Gold Star       Pomiferous: "Moderately sweet with some tartness and perfumed, fruity aroma."


Golden Russet       Eric’s favorite apple — if I could only eat one apple ever again, I’d choose this one. Dense, bursting with flavor. High BRIX makes it valuable for hard cider. Grows well in the Boulder area. Late harvest season.


Grimes Golden       One of the parents of Golden Delicious. Unlike most apple cultivars, it is partially self-fertile and does not require another nearby tree for pollination.


Gros Frequin       Bittersweet hard cider apple. Gros Frequin has done well on the West Slope and we are trialing it here.


Harrison       Although considered a hard cider apple, I like Harrison for eating out of hand.


Hewe’s Virginia       A smaller-sized apple (sometimes called a crab), Hewe’s has notable astringency and is excellent in hard cider. I also like to eat this variety fresh, however.


Kingston Black       A bittersharp hard cider apple.


Liberty       A McIntosh-like apple. Useful for fresh eating and in hard cider.


Mutsu       Mutsu, also called Crispin, is a Japanese variety. It is like a very large Golden Delicious. Good cooking apple and very good for fresh eating. The largest apple I ever saw was a Mutsu, in California.

Stored records ::

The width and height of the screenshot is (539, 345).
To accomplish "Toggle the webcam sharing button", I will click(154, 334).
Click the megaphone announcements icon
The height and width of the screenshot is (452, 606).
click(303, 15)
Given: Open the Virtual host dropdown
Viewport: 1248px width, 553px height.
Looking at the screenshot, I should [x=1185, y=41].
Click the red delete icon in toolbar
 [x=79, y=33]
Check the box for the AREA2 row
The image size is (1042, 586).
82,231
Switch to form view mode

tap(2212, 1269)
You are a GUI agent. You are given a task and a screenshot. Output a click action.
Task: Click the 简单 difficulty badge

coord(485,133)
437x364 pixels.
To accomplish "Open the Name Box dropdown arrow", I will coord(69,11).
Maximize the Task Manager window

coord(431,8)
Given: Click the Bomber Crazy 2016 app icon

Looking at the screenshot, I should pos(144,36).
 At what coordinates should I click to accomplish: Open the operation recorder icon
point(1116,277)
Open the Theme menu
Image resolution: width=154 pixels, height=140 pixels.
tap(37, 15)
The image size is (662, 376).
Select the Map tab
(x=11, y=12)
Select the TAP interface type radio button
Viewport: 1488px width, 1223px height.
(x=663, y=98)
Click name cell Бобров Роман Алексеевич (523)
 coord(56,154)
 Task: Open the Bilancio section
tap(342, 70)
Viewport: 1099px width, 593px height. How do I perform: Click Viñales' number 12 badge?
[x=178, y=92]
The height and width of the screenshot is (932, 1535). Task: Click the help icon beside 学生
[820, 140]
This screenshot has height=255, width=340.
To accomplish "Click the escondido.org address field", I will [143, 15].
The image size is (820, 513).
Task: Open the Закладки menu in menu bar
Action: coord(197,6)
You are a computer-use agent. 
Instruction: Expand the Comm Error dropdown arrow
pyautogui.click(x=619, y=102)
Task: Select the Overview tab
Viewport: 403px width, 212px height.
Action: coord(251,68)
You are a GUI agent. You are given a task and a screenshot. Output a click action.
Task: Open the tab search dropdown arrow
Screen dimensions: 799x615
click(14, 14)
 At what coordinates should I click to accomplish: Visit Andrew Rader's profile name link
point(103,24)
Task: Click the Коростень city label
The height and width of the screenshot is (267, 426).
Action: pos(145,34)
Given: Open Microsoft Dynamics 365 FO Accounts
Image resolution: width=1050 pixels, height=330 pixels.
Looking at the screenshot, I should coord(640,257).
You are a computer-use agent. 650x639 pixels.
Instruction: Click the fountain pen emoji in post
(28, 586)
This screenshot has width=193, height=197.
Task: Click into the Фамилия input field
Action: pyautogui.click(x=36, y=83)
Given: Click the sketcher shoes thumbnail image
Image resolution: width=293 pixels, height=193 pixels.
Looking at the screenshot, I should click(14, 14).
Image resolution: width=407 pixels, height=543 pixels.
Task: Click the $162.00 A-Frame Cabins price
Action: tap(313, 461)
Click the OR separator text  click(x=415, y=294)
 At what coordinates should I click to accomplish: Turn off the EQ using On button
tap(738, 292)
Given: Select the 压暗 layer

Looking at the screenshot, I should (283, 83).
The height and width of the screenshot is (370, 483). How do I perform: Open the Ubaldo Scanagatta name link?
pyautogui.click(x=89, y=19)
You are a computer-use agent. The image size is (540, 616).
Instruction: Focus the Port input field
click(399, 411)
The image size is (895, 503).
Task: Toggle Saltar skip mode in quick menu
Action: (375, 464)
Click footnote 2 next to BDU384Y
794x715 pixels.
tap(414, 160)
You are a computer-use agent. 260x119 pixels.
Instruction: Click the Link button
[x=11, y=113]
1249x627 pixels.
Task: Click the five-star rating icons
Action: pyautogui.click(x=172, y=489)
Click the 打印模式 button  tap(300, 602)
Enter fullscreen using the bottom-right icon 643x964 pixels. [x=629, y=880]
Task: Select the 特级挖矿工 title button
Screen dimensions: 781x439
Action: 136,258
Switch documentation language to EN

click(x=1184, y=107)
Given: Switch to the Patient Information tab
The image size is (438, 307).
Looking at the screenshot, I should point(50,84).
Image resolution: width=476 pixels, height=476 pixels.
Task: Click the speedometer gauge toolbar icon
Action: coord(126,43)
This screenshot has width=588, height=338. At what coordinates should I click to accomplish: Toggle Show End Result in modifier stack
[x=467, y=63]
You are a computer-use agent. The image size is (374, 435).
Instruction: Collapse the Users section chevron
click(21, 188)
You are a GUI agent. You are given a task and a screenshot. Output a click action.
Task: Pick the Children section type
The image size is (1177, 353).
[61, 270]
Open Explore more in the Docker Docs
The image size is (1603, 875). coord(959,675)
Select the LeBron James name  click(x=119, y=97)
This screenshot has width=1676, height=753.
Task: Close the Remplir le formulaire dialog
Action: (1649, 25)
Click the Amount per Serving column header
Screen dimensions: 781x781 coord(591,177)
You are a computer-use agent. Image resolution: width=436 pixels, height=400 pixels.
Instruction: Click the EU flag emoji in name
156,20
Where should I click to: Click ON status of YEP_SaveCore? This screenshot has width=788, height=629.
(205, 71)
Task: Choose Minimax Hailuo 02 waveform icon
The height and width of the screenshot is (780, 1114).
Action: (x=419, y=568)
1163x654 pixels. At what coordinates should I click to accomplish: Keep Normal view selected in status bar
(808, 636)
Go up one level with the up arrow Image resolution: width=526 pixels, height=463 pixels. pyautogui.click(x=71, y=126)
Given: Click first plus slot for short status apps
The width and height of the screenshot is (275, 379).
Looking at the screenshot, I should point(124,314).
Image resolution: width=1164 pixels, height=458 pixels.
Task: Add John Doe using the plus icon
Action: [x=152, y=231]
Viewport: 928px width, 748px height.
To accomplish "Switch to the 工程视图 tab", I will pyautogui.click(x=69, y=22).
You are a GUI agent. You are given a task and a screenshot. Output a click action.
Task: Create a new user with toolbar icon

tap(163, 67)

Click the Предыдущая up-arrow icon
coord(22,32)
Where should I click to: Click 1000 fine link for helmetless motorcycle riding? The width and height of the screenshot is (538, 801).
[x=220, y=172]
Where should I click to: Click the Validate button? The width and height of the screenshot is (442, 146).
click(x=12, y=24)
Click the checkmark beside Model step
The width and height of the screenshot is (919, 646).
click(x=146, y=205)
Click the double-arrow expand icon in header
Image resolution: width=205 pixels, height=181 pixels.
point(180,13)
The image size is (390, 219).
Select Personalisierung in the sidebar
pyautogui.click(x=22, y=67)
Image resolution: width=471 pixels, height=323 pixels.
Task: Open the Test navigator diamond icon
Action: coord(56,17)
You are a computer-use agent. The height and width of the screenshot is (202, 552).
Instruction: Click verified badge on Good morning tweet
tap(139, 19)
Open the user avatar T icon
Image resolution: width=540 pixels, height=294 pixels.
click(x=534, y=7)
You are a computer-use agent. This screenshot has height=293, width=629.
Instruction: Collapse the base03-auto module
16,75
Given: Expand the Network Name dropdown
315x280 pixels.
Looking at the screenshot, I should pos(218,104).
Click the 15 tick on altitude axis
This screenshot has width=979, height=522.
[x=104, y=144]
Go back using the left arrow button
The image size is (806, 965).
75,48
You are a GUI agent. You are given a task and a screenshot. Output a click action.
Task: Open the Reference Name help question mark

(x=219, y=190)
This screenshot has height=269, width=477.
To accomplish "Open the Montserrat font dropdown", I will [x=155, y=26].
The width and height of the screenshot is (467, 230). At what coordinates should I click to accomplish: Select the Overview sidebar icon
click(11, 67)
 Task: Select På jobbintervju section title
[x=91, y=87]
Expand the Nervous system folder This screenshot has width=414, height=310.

What to do ::
- a) Translate this sentence from the apple variety notes into Spanish: "Although considered a hard cider apple, I like Harrison for eating out of hand."
- b) Continue the apple variety notes after their last sentence.

Exercise responses ::
- a) Aunque se la considera una manzana para sidra fermentada, a mí me gusta la Harrison para comerla cruda, tal cual.

- b)
Prairie Spy       Prairie Spy is an early University of Minnesota apple that is very cold hardy. It would be a good one to try in mountain locations. Good eating apple.


Six-finger Jack       Montezuma Orchard Restoration Project in southwest CO has preserved and propagated this apple. It has a very high BRIX and would likely be good in hard cider.


Smokehouse       A fine cooking and eating apple that keeps very well into the late Winter.


State Fair       Summer apple. Very good when perfectly ripe, but doesn’t keep for a long time. A good choice for a small orchard that needs apples of various ripening times.


Sweet Sixteen       A fireblight-resistant mid-season ripening apple. From the University of Minnesota, so it puts up with cold climates.


Wealthy       Good for many uses. Commonly found on old homesteads on the Great Plains.


Wolf River       A very large apple very good for cooking. Very cold tolerant.